The longstanding Arcadia high street retail stores, Dorothy Perkins, Wallis and Burton are set to close after its administrators sold its intellectual property assets to the fashion retailer Boohoo in a deal worth £25 million. However, it is believed that despite the online business being purchased, Boohoo will not take on any of the firm’s remaining High Street stores or its workforce, which will result in the permanent closure of 214 UK stores and put about 2,450 jobs at risk.
We are leading experts specialising in insolvency proceedings. Our experienced City of London solicitors and barristers regularly assist companies facing a winding up petition; individuals served a statutory demand; or creditors owed money and considering issuing a winding up petition.
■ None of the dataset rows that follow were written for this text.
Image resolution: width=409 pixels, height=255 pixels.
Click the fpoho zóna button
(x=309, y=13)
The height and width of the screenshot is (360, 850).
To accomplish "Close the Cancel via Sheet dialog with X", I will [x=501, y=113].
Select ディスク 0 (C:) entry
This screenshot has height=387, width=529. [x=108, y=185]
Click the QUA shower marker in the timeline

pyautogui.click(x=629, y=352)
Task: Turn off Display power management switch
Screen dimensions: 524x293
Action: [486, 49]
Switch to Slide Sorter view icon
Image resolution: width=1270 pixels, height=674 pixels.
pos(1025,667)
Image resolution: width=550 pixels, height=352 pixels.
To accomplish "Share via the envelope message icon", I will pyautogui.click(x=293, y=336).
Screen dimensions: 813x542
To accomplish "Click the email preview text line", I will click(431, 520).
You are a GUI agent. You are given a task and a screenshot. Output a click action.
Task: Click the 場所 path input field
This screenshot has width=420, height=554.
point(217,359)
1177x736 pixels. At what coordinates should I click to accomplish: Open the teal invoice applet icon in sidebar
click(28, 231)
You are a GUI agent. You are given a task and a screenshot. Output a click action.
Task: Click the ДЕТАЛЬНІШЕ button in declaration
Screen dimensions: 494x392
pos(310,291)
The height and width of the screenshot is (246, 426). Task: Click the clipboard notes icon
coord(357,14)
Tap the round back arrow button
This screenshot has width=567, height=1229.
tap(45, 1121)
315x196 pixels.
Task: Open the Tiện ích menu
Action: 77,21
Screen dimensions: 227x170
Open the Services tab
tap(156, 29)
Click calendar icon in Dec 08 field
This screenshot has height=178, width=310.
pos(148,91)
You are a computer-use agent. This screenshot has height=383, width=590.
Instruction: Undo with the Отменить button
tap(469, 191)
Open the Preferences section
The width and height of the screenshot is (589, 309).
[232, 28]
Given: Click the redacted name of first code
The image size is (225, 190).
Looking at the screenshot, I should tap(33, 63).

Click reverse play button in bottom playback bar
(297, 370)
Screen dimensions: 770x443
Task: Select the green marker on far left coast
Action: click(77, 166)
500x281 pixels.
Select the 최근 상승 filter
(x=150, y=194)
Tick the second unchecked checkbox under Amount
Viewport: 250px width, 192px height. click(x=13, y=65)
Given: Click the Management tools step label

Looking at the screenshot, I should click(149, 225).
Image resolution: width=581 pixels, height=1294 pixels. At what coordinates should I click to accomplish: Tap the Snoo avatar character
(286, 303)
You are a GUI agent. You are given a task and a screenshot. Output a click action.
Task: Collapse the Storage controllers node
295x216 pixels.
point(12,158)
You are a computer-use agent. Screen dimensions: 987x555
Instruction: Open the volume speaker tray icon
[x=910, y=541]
Why did Boohoo buy Dorothy Perkins, Wallis and Burton for £25 million?
Boohoo’s Chief Executive John Lyttle has said:
Acquiring these well known brands in British fashion out of administration ensures their heritage is sustained, while our investment aims to transform them into brands that are fit for the current market environment.
We have a successful track record of integrating British heritage fashion brands on to our proven multibrand platform, and we are looking forward to bringing these brands on board.Boohoo’s Chief Executive John Lyttle
What will happen to Dorothy Perkins, Wallis and Burton‘s high street stores?
All 214 Dorothy Perkins, Wallis and Burton stores will now permanently close, resulting in thousands of high street job losses. In total, 260 employees will transfer to Boohoo to mainly head office functions such as brand design, buying and merchandising, and the digital part of the business.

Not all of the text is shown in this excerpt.